The movie 1971 looks at some of those questions. On March 8, 1971, a group of eight people broke into an FBI office in Media, Pennsylvania (a suburb of Philadelphia) and stole every single document there.

 Up until then, they had participated in peaceful protests against the Viet Nam war, but decided it was time to up the ante. The stolen files showed that the FBI was behind a vast and illegal system of spying on and intimidating American citizens, an issue with plenty of relevance for us today. All hell broke loose when the files were sent to newspapers and published.

 The DVD re-enacts the, shall we say, liberation of the documents– a couple of last minute glitches in the plan made for some very anxious moments. It also interviews some of the Citizens Commission to Investigate the FBI, as the group called themselves. It is interesting to hear what they thought at the time (in 1971) and also their reflections on it 40 odd years after the event. They certainly held deep convictions about trying to end the Viet Nam war. I have to admit to feeling a lot of respect for their point of view and their actions.
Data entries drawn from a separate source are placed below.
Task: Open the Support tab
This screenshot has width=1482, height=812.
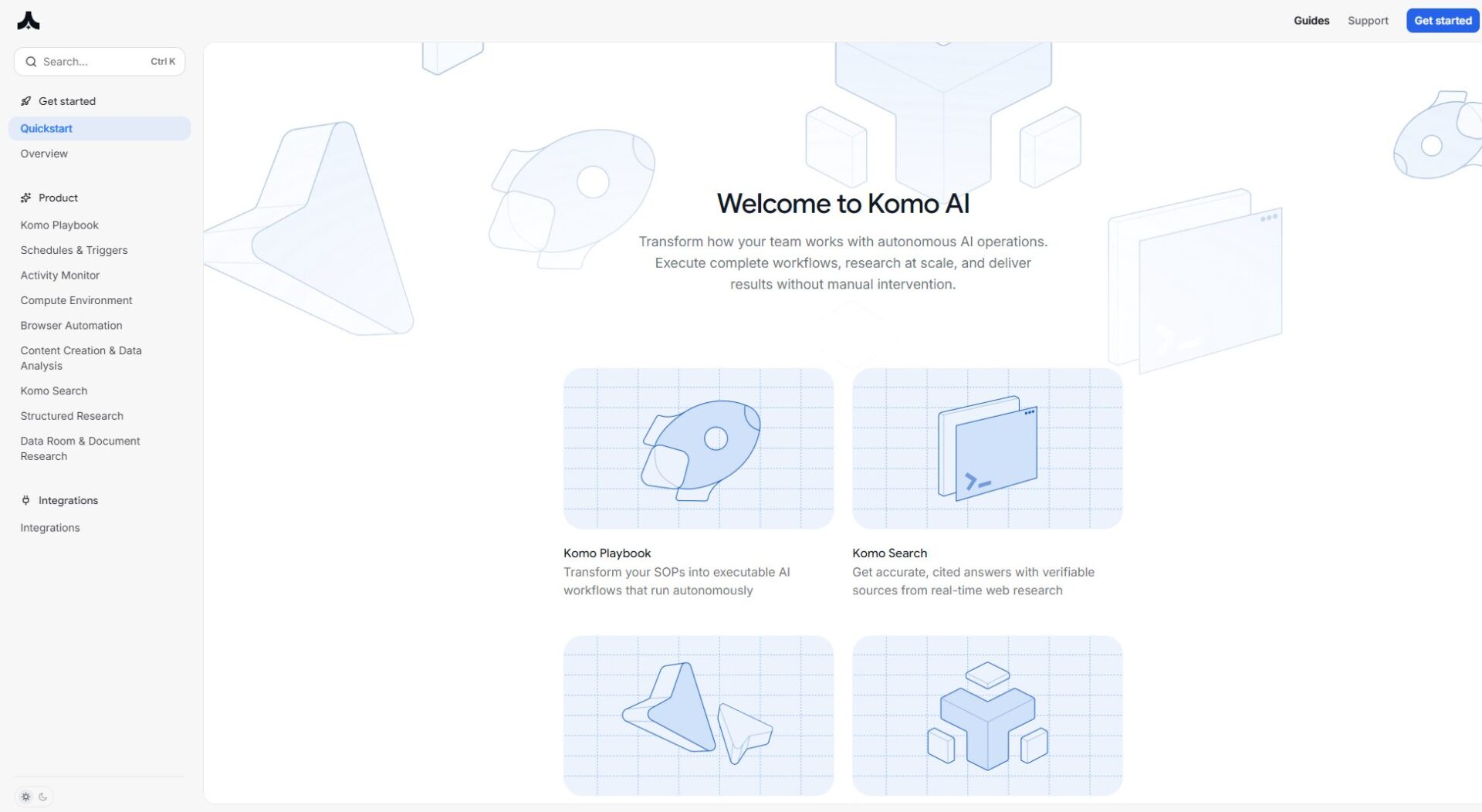Action: (x=1367, y=21)
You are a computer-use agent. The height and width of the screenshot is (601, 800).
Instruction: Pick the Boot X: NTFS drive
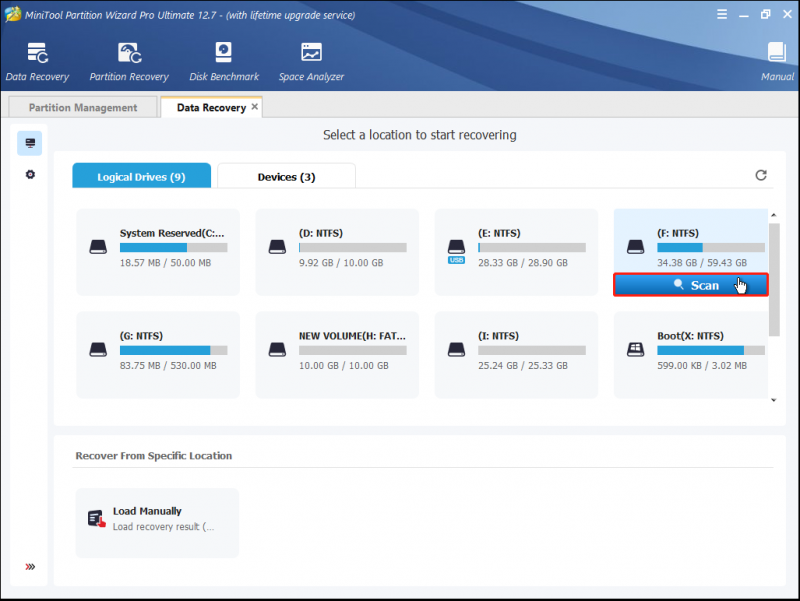click(691, 355)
 All in all, very interesting viewing.

 N.B. There is a book at WPL on the same subject: The Burglary: The Discovery of J. Edgar Hoover’s Secret FBI by Betty Medsger. I’ve just taken a look at it. Whoa, Nellie! Those people who stole the FBI files deserve a medal for service to their country! The extent of the FBI ‘s illegal activities, as documented in this book, is simply staggering.

– – Penny D.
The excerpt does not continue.